It’s the season of waiting, a thin time. The shadows along the river in the afternoon are long. The coral sun, tinged with gold, slants between the trunks of the sycamores and poplars. Margaret Atwood wrote:
This is the solstice, the still point
Of the sun, its cusp and midnight,
The year’s threshold
And unlocking, where the past
Lets go of and becomes the future;
The place of caught breath, the door
Of a vanished house left ajar.
It is the time of stories, cherished and familiar, the cadences falling off the tongue in song and poetry:
The people who walked in darkness have seen a great light…
In those days a decree went out from Caesar Augustus that all the world should be enrolled…and Joseph also went up from Galilee, from the city of Nazareth, to Judea, to the city of David, which is called Bethlehem…
The prophecies, the stories we sing and recite in this luminous season were woven to this time long after the events they foretell and relate, repeated by those who knew how the story ended and so were able to imagine how it began. Centuries later, we hear it all through that same scrim of knowing, which dulls our senses so that we experience only a fraction of what this season of caught breath and surprise is about. But what if we didn’t know?
One December night many years ago at my home in Rolling Ridge I was puttering around the house tidying up before settling into a book and bed. The night was warm and cloudy, with a sultry, gusty wind. Drifting clouds veiled a pale moon. I glanced out my kitchen window and saw that my neighbors’ home across the field appeared to be unusually brightly lit. This seemed odd. They were away, and I was caring for their pets; I was sure that after feeding the cats earlier in the evening I had turned off all the lights, leaving on only the one tiny outside light by the front door. I was dressed for the night in sweatpants, flannel shirt, and slippers. Without forethought, I stepped out the side door into the night and proceeded to walk across the edge of the field toward the neighbors’ house. Suddenly I heard rustling, then hooves. Lots of hooves, running, running, running in all directions. It seemed the field was alive, the air was moving, rushing past me; I was surrounded by a maelstrom of whirling air. Several dark shapes thundered past me; then a smaller, shape, low to the ground, shot in front of me and disappeared into the woods on my right. “Fox,” I thought. Instantly I imagined myself in the way of a panicked deer. Our bodies colliding. I froze. Then as suddenly as the air had erupted, it stilled.

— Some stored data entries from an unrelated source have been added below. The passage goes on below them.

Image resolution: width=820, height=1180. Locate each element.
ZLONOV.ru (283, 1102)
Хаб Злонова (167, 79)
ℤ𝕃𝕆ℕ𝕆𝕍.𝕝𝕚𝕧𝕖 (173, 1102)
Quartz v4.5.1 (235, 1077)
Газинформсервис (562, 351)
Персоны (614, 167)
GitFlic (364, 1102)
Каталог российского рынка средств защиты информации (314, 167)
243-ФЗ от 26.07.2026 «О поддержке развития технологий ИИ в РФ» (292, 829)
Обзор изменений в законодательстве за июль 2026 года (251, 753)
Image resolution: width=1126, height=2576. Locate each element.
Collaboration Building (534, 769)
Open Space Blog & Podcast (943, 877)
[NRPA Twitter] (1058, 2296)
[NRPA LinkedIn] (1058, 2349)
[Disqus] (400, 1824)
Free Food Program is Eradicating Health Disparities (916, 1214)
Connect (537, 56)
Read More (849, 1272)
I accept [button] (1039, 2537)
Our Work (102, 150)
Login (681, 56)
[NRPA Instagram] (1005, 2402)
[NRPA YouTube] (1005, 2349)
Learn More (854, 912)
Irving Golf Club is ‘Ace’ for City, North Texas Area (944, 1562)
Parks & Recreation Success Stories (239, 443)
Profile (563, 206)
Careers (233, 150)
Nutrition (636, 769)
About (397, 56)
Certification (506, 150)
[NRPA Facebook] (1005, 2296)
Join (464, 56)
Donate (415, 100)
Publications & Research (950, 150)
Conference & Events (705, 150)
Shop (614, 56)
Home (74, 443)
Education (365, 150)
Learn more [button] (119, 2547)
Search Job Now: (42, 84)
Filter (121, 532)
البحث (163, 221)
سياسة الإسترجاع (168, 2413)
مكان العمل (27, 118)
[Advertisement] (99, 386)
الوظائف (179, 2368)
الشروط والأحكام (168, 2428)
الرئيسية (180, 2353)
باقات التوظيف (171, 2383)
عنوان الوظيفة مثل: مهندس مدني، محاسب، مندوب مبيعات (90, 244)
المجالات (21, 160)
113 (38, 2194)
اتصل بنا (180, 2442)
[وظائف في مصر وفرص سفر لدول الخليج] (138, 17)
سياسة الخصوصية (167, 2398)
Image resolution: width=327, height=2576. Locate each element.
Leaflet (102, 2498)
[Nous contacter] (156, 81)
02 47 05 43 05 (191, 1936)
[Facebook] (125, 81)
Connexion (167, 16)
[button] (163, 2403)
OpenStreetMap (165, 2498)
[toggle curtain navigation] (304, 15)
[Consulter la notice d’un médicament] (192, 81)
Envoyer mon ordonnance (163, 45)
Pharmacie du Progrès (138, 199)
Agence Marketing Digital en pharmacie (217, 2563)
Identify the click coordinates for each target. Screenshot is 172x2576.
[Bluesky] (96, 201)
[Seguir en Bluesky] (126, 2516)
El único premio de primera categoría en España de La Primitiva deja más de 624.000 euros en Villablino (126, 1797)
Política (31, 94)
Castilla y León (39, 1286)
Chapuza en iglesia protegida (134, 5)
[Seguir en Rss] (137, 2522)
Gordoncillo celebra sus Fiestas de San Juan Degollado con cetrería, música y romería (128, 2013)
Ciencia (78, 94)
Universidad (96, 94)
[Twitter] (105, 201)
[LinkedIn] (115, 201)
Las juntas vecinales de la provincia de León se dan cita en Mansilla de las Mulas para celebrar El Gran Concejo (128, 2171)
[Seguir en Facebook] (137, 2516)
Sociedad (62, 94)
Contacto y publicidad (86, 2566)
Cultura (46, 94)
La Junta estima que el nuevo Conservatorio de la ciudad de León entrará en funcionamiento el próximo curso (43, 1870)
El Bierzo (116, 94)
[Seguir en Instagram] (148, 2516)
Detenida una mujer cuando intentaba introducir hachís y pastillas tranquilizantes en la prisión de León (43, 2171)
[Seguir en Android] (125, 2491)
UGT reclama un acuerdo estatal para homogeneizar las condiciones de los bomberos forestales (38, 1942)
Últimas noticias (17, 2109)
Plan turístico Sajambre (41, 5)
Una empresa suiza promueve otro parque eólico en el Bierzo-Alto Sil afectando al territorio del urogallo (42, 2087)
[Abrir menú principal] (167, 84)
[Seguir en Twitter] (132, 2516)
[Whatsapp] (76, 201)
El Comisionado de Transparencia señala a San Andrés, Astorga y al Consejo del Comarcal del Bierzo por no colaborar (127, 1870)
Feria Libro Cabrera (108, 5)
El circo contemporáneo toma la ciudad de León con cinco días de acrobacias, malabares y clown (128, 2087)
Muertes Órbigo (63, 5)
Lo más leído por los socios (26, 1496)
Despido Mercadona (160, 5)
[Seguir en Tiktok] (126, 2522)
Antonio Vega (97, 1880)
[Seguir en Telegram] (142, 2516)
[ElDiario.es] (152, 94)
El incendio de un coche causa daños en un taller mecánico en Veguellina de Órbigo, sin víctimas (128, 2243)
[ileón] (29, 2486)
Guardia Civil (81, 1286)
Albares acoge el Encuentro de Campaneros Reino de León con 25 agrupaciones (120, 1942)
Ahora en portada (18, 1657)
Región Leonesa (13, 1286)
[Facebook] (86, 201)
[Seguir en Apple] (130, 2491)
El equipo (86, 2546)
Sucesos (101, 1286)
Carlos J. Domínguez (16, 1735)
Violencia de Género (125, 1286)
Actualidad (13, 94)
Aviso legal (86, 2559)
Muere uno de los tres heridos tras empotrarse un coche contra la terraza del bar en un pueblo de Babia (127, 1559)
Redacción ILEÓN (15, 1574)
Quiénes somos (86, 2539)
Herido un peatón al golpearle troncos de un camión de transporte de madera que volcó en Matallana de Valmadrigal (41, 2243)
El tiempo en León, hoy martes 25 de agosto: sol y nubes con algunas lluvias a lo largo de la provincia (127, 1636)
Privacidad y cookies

I love the night and the dark; I love its mystery, its sense of things happening in the deep, but I was, in that moment, afraid. I didn’t know what next would come flying around me through the dark. I was close enough to the neighbor’s house by then to determine that nothing was amiss. It was just that the outside light was reflecting off a large window, magnifying its brightness. But I was in no mood to test my conclusion. I turned around and headed back to my house. As I stepped into the haven of the laundry room and then the kitchen and the warmly lit living room, I was reverberating. I went about my customary night-time routine, but the air felt numinous.
It made me wonder, what if we could step through that door left ajar and into the season’s familiar stories as the shepherds did, unknowing, at the threshold of the unexpected? What if an unusually bright light called us to walk off in only our pajamas? What if the dark air and the heavens around us came suddenly alive? What if that vaulted us into vibrant awareness and we recognized Love gazing at us through the eyes of an infant in a manger lined with hay?